→ **WORK TO COMPLETE**
Copy out the lines below word for word, leaving out the pictures.

→ **AVAILABLE RECORDS**

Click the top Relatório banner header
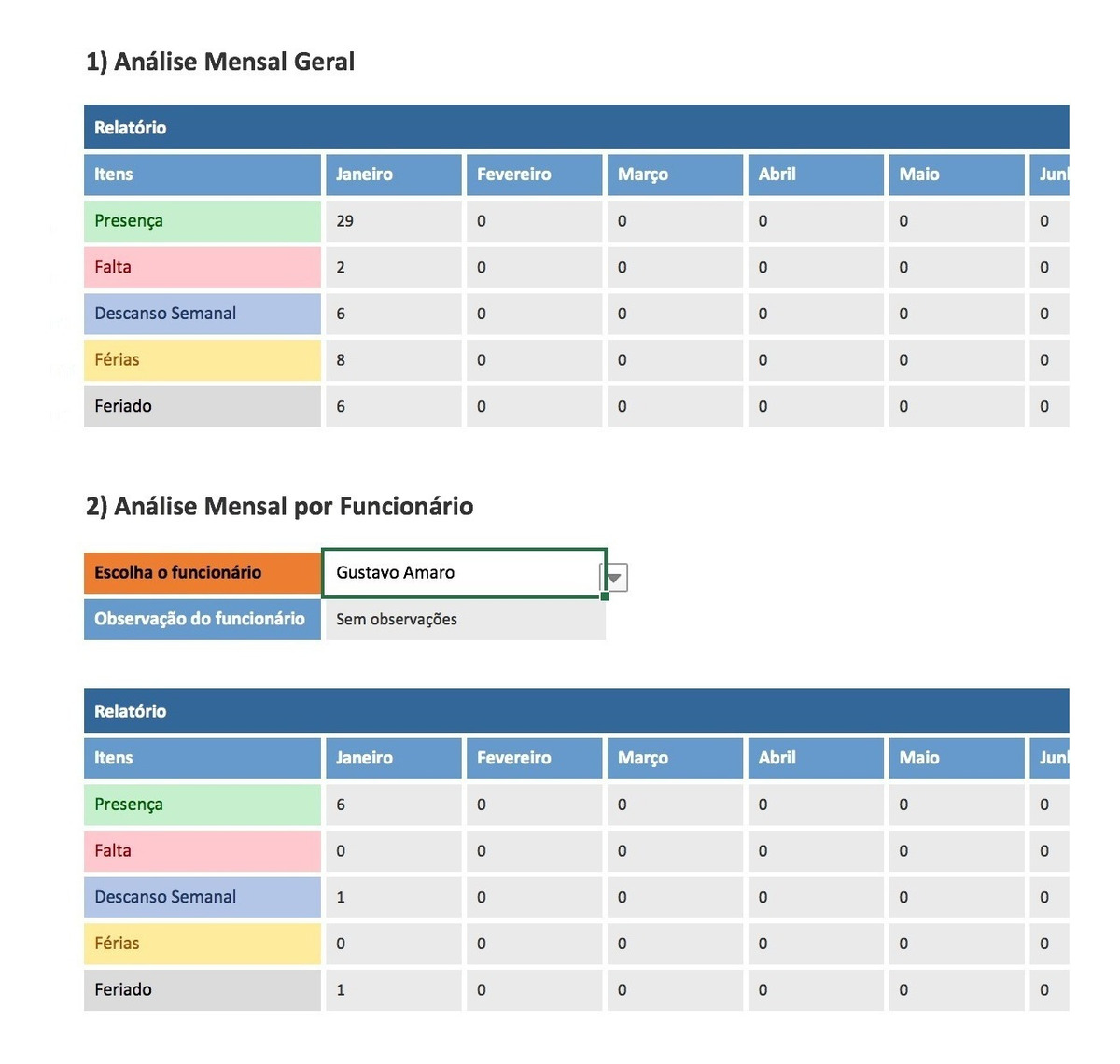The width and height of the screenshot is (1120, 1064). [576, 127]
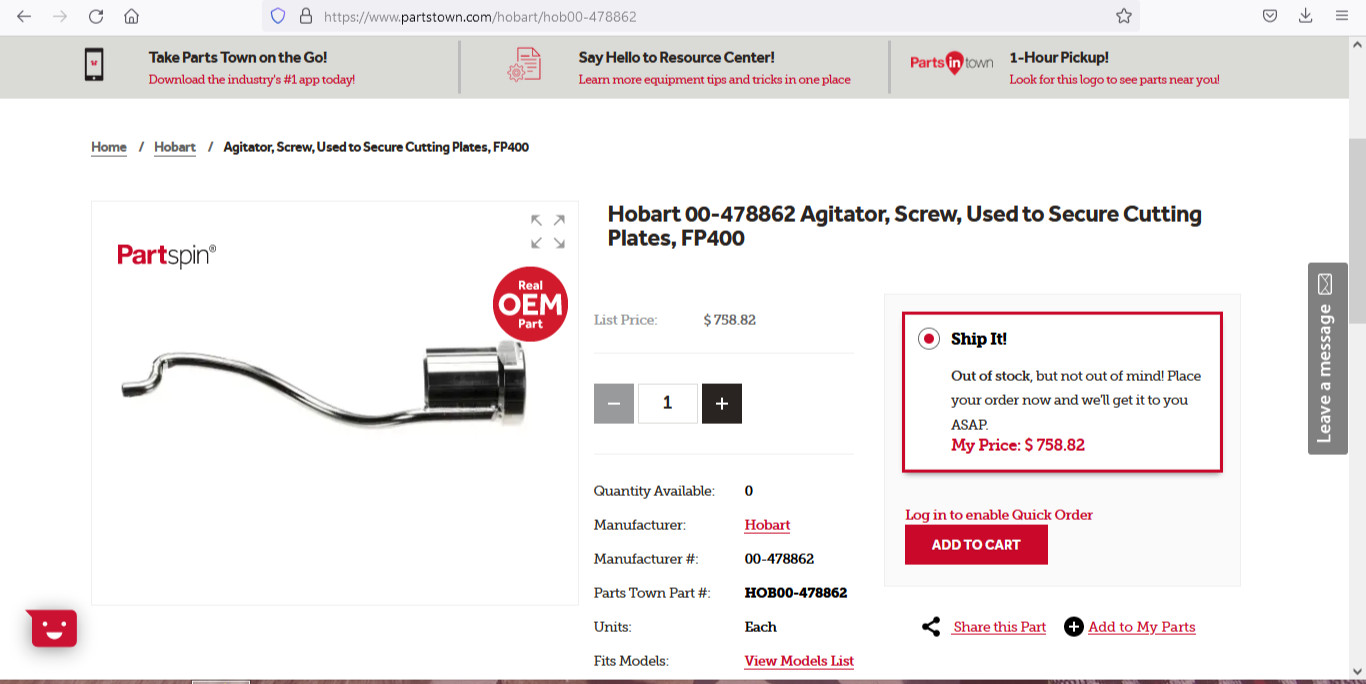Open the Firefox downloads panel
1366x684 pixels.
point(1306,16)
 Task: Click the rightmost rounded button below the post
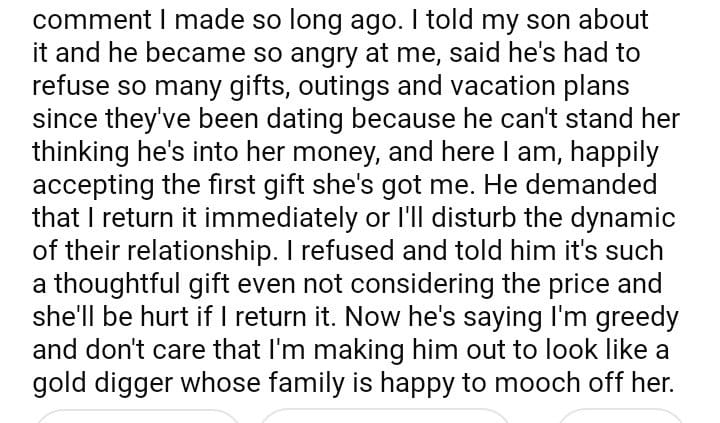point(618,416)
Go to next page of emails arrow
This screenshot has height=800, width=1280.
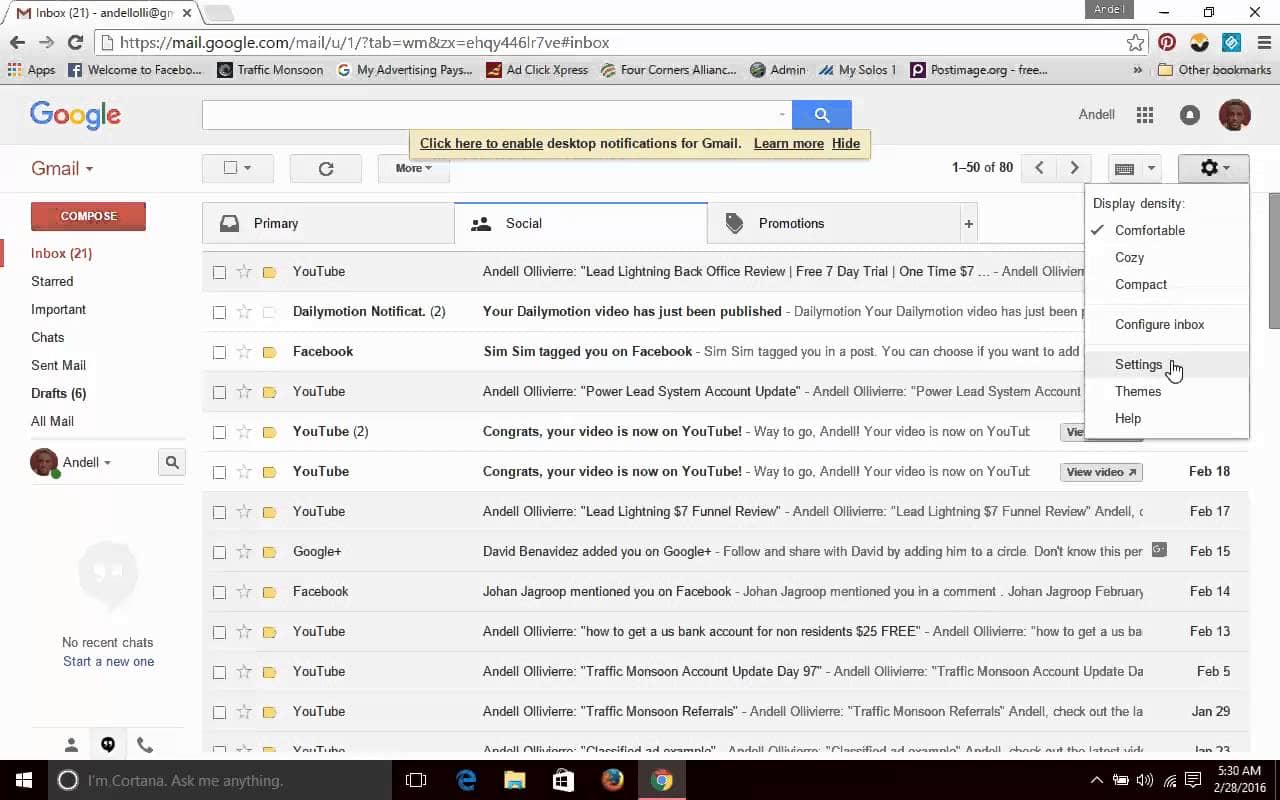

→ **FULL ANSWER**
Click the top Relatório banner header
The width and height of the screenshot is (1120, 1064). [576, 127]
Open the Firefox downloads panel
1366x684 pixels.
point(1306,16)
 Task: Click the rightmost rounded button below the post
point(618,416)
Go to next page of emails arrow
This screenshot has height=800, width=1280.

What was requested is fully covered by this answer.